Know the pharmacology and everything else will come to you...

Renin-angiotensin-aldosterone_system.png
 
Another mechanisms could be this:

Angiotension II is not only produced in the lung, but also in variety places over the body. ACE Inhibitors will decrease significantly the production of AII mainly in the lung, however, as a result, AII is increasingly synthesized at other places in the body. So, Chronic use of ACEI may cause a significant increasing in AII production in other places of the body. This is just an abstract, I am not 100% sure about it.
 
Another mechanisms could be this:

Angiotension II is not only produced in the lung, but also in variety places over the body. ACE Inhibitors will decrease significantly the production of AII mainly in the lung, however, as a result, AII is increasingly synthesized at other places in the body. So, Chronic use of ACEI may cause a significant increasing in AII production in other places of the body.

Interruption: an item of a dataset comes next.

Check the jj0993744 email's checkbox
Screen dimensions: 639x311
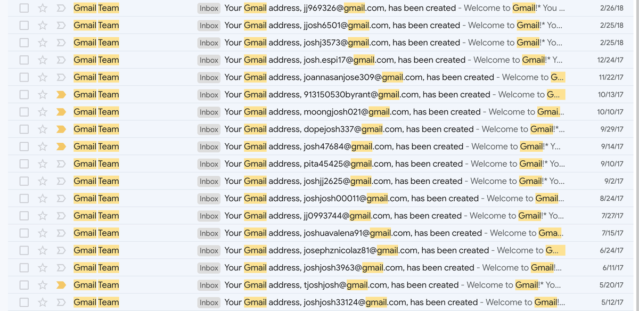click(x=23, y=216)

This is just an abstract, I am not 100% sure about it.

I was going to guess that it's because people on ACE-I are godless heathens and so they're being smote by The Almighty One for their sinful ways.
 
Apparently this is a popular question on rotations. My preceptor asked me this today. Now why anyone cares about the mechanism behind ACE-I-induced ARF is beyond my knowledge.

:slap:
 
It is an important mechanism, you would be surprised how many PCPs will ask you what is an expected SCr bump with an ACE-I/ARB and when they should worry.

Know the pharmacology and everything else will come to you...

Uh, knowing the mechanism of ACE-I induced ARF won't give you the answer to that question....

And ditto for the person who said that it somehow teaches you to start ACE-I's at at a low dose and titrate the dose up. Why wouldn't you expect ACE-I's to cause chronic renal insufficiency after you titrate the dose up?